Wednesday, June 19, 2013

Crime of Privilege by Walter Walker - Book Review




It's time for beach reading, and Crime of Privilege by Walter Walker (Ballantine Books, 2013, 432 pages, $26.00) surely fills the bill as he provides a reasonably compelling but un-challenging piece of roman à clef involving a thinly disguised Kennedy-like family living on Cape Cod, Massachusetts and in Palm Beach, Florida committing unpardonable crimes and then using their power and wealth to cover the crimes to protect “the Senator” and allow him to do his good work for America. The novel may have its greatest appeal to Kennedy haters and conspiracy theorists. Nevertheless, Walker develops his narrative in an at least feasible argument while populating it with plenty of duplicitous characters each with his or her own motives as his protagonist, George Becker, seeks to restore his own public and private self.

The novel opens in 1996 at a Palm Beach party where George Becket's roommate at the University of Pennsylvania takes him to the winter compound of Senator Gregory, the current patriarch of a large, wealthy, and powerful political family. While there, in a near drunken stupor, he observes Jamie Gregory and his cousin Peter Gregory Martin as they rape the beautiful Kendrick Powell who's in a drunken stupor. Cut to Philadelphia, where George is a senior at the University of Pennsylvania. A stranger named Roland Andrews, who styles himself as a representative of the shadowy Josh David Powell, a real estate developer as rich as the Gregory's but not well known, who's seeking revenge against the Gregory's for the rape and ruination of his daughter. George, confused and defensive, tries to rationalize his part in the incident, while Andrews seeks to induce him to return to Palm Beach and file a report with the local District Attorney. Of course, nothing comes of his report and Kendrick commits suicide. Andrews returns and promises George that nothing will ever go right in his life again.

And nothing does. Move forward to Cape Cod in 2008, where George is an assistant district attorney in the Cape & Islands district handling driving under the influence prosecutions, One day, while eating his usual solitary supper in a bar/restaurant, Bill Telford, the father of Heidi Telford, whose body was found nine years before on the grounds of the local golf club, and who is known as “Anything New Telford” by local law enforcement for his continual dropping of information about his daughter's murder. His information and interest frighten and challenge George who begins to undertake his own investigation of the incident. With initial clues provided by Telford, and unsolicited help from the lovely Barbara Belbonnet, whose loyalties are, at best, clouded, George begins to track all the possible participants in Heidi's murder, discovering they have all been placed out of the way in comfortable sinecures by the Gregory family in order to buy their silence.

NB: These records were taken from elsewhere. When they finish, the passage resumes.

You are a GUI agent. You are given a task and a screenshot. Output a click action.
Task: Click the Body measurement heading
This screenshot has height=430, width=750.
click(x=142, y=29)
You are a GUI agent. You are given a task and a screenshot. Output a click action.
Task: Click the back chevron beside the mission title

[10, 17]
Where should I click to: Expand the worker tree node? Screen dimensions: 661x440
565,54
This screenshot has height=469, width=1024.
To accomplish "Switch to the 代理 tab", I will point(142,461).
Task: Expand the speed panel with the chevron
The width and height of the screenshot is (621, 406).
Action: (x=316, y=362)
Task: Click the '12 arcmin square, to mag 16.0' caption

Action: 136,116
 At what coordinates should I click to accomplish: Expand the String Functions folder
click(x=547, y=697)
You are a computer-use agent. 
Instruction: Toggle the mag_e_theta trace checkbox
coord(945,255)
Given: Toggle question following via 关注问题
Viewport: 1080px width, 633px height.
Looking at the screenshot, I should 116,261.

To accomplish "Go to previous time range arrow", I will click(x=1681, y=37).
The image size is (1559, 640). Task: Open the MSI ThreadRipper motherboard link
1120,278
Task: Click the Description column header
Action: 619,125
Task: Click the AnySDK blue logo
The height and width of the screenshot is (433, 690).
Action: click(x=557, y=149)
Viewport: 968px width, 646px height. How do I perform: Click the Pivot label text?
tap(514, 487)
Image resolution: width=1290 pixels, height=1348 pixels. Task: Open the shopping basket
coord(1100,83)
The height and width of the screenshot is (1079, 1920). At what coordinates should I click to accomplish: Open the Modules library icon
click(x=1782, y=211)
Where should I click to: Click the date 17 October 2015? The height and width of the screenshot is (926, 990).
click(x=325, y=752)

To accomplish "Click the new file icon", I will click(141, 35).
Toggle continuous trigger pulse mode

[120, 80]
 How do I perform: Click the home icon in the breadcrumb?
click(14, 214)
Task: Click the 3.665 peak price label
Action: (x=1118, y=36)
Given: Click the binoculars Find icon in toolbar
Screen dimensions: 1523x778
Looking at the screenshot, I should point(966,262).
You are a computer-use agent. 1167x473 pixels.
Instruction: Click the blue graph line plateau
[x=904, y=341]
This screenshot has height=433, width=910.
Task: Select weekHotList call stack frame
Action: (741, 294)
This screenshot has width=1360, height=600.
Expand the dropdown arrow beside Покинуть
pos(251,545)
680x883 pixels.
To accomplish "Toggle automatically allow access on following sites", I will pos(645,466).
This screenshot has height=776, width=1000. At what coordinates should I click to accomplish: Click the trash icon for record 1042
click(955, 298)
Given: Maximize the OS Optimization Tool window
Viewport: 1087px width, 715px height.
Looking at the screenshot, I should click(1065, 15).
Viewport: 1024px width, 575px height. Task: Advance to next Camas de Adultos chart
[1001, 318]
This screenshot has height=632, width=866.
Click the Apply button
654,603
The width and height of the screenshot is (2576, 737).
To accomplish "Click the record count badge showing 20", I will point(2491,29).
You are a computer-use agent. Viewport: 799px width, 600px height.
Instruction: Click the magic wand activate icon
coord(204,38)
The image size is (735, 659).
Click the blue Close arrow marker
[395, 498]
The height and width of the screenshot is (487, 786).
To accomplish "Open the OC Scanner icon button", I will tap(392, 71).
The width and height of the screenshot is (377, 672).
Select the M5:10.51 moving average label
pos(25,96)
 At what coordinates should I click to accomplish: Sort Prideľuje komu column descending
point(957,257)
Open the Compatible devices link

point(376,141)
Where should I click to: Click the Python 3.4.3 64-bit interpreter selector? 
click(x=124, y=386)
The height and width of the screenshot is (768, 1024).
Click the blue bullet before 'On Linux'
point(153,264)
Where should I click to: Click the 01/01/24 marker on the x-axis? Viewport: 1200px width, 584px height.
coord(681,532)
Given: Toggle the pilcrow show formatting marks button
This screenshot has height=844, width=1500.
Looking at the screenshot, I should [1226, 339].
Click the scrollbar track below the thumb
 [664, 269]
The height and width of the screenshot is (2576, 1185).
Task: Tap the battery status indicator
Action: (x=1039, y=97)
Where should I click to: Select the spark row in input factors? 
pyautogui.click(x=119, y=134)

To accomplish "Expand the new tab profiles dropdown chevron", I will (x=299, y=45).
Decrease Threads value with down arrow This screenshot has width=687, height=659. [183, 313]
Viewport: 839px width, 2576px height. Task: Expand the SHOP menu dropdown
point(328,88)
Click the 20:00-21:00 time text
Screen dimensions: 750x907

Walter Walker, an attorney himself, uses dialog well to move plot along, and for much of the course of Crime of Privilege, the writing is crisp and the plot develops well. A number of situations occur, placing George in jeopardy, out of which he manages to extricate himself while the tension of a good thriller builds. Expectation of a plot twist that never occurs, much to my disappointment since it was such a logical shift in direction, is dashed as Walker takes readers to a much more predictable and conventional conclusion. Regardless, Crime of Privilege provides a page turner which mostly keeps the reader going as Walker takes George from his Barnstable, MA surroundings on trips to Hawaii, Costa Rica, France, and other romantic locales. While violence in several episodes is treated with tension and explicit language, Walker pretty much falls short in exploring George's emerging relationship with Barbara, who should be a more interesting character. 

Walter Walker
  

Walter Walker is a full-time trial attorney in San Francisco and the author of five novels, including the critically acclaimed A Dime to Dance By (Best First Novel by a California Author, 1983), The Immediage Prospect of BeingHanged (called the best mystery of the year by The Philadelphia Inquirer), Rules of theKnife Fight, The Two Dude Defense. Walter stopped writing in the mid-90's while he concentrated on his law practice, which had become hugely successful. In 2003 he was a finalist for California Trial Attorney of the Year. Crime of Privilege is his sixth crime novel.

Crime of Privilege by Walter Walker ( (Ballantine Books, 2013, 432 pages, $26.00) is appropriately released just in time for what is commonly called “beach reading,” regardless of whether the reader is actually on the beach or not. With locales in Cape Cod and Palm Beach, Crime of Privilege is more specifically “beach reading” than some others. The major villains in the book closely resemble the Kennedy family, making the book particularly attractive to Kennedy haters and conspiracy theorists. Nevertheless, the book flows well and keeps the reader going. I received my copy as an electronic galley from the publisher through Edelweiss.